The issue for many scientists is that He has been breaking numerous scientific codes and ethics. Organisers of the event didn’t know, for example, that he was going to be discussing work undertaken on human embryos. It wasn’t just mainstream media that was taken aback, the science community was too.
Since then, the world has been questioning whether it was right for He to do what he did. In some senses, it is hugely worrying. We don’t know exactly how it could affect the girls long-term. In the best case scenario, the girls live normal healthy lives, without the risk contracting HIV.
If this turned out to be the case, CRISPR could prove itself a tool in eliminating some of the worst hereditary diseases we face. At this stage though, it seems a massive risk.
CRISPR technology has been a point of discussion in the science community since 2012. Since then, the potential of CRISPR has seemingly become ever-greater as gene editing has become cheaper and faster. The reoccurring point contention are the ethical implications of using the technology in humans, especially for the gene-editing of human embryos.

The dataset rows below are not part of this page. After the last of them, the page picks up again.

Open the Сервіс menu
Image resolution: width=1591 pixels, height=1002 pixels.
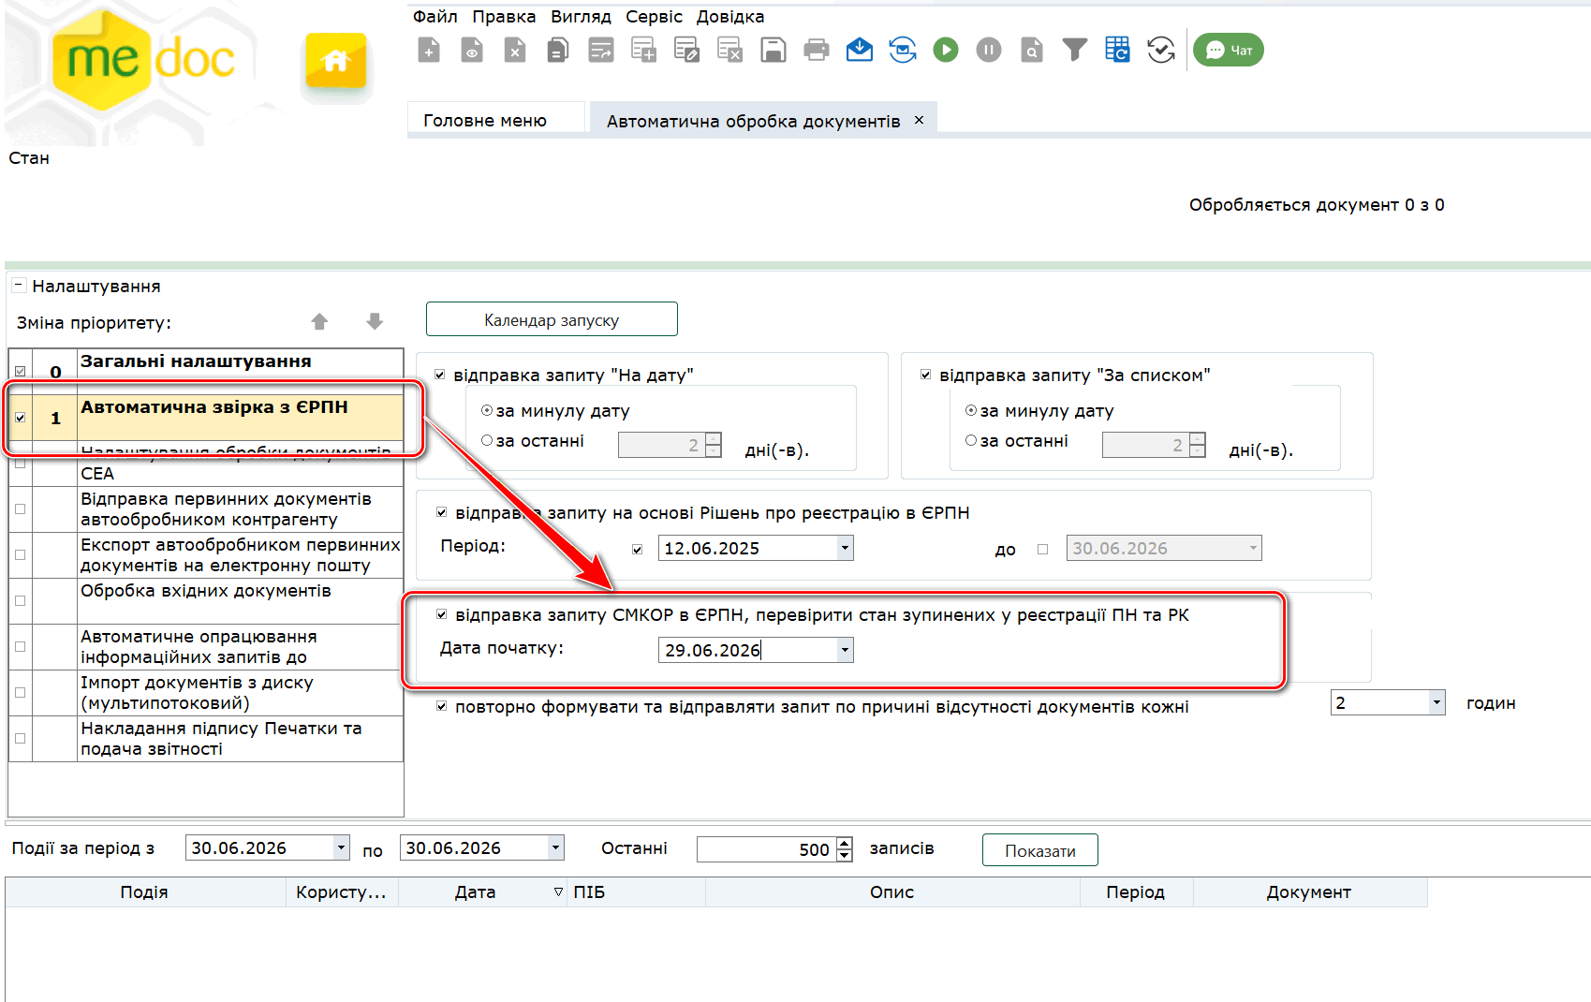(654, 16)
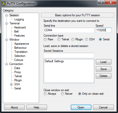The width and height of the screenshot is (118, 113).
Task: Expand the SSH tree node
Action: [11, 84]
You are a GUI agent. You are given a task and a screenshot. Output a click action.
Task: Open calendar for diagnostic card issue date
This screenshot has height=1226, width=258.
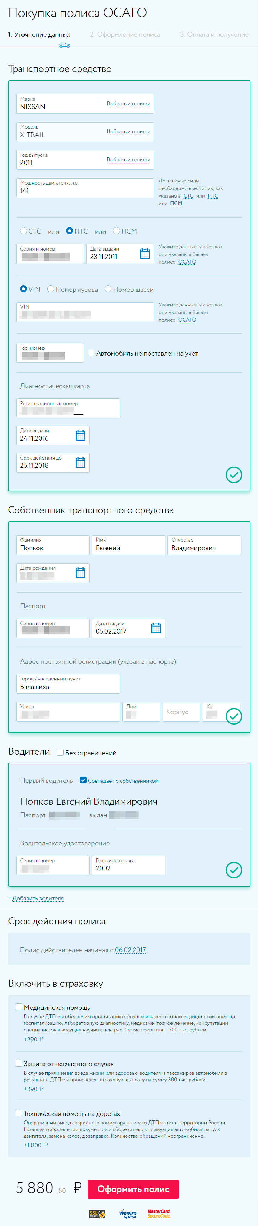tap(80, 435)
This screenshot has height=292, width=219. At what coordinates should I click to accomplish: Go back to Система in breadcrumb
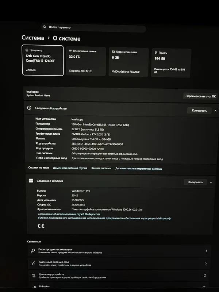tap(33, 38)
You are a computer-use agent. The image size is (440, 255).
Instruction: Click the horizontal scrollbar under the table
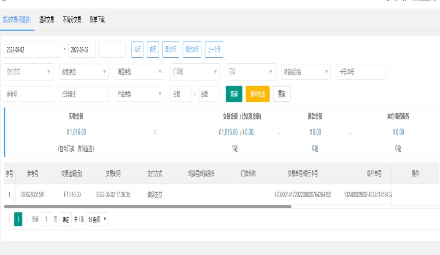148,207
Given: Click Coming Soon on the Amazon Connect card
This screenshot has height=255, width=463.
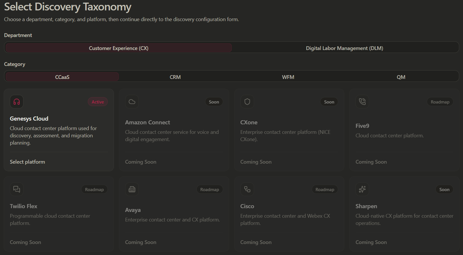Looking at the screenshot, I should coord(141,162).
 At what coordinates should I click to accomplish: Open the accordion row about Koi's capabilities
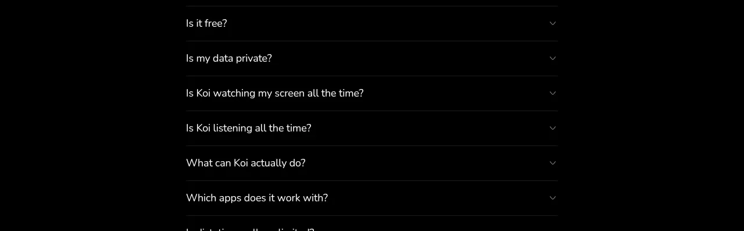coord(372,163)
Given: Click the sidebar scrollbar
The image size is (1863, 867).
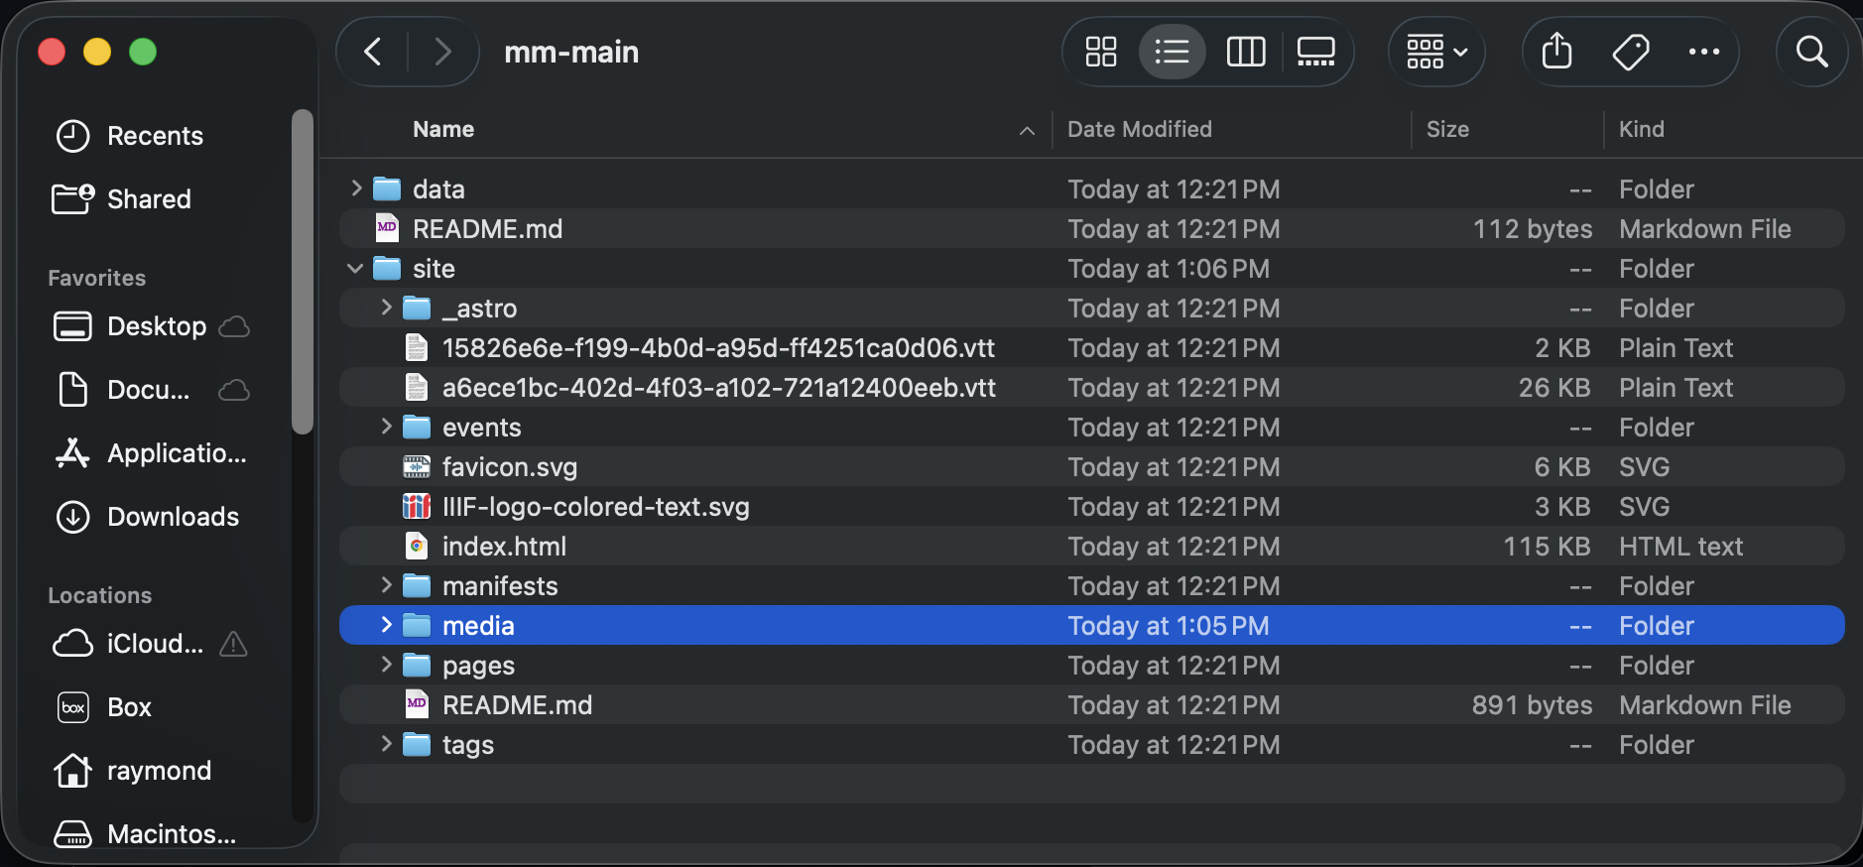Looking at the screenshot, I should pyautogui.click(x=303, y=273).
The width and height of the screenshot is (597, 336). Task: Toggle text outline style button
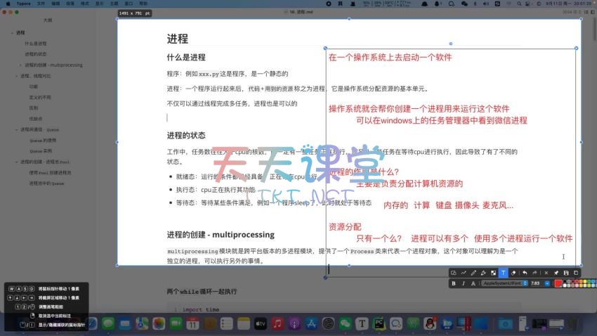pos(473,283)
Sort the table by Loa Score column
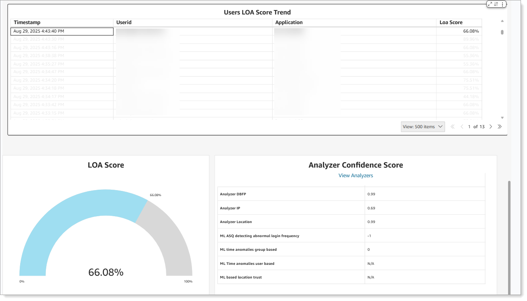This screenshot has height=301, width=527. click(452, 23)
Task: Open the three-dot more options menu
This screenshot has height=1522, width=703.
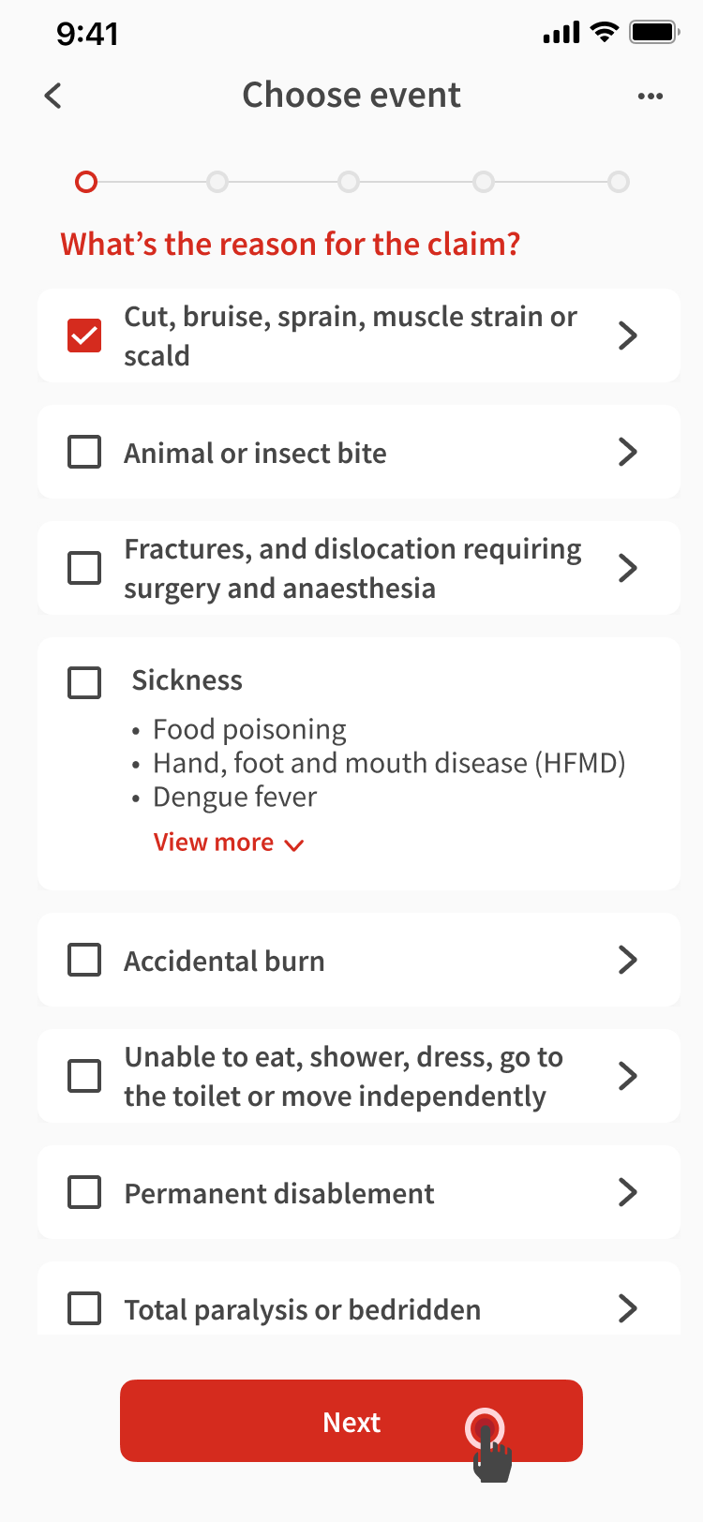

Critics publically decry that it could be the start of so-called “designer babies.” This can’t be ruled out entirely, though for the vast majority of serious scientists CRISPR is a technological solution to incurable, or life-critical hereditary diseases. From cancer to blood disorders, cystic fibrosis to Huntington’s, embracing CRISPR could save the lives of millions of people worldwide.
What is CRISPR?
CRISPR, often called CRISPR-Cas9, is a system that can target genetic code editing DNA at specific locations. Using CRISPR, scientists modify genes in living cells to correct mutations at precise locations in order to alter, remove or displace the genetic causes of a disease. He’s experiment on HIV treatment did just this.
Scientists have been using CRISPR for research purposes for some time. Jennifer Doudna’s widely watched 2015 TED Talk brought the treatment to the forefront of public discussion and intrigue. He Jiankui’s controversial use of CRISPR on living human DNA fired up controversy. Likewise, it is the first time we’ve seen it picked up by almost every major news outlet globally.
Some of the scientific community are excited to see it finally make the move from research to reality, whilst others are furious that such an experiment happened in the first place. The reason being: there are still uncertainties about using CRISPR in this way as it could be dangerous. An off-target genome edit has the potential to cause other diseases, such as cancer. Though significant evidence was presented at the summit in China, scientists are still angry that He ignored ethics.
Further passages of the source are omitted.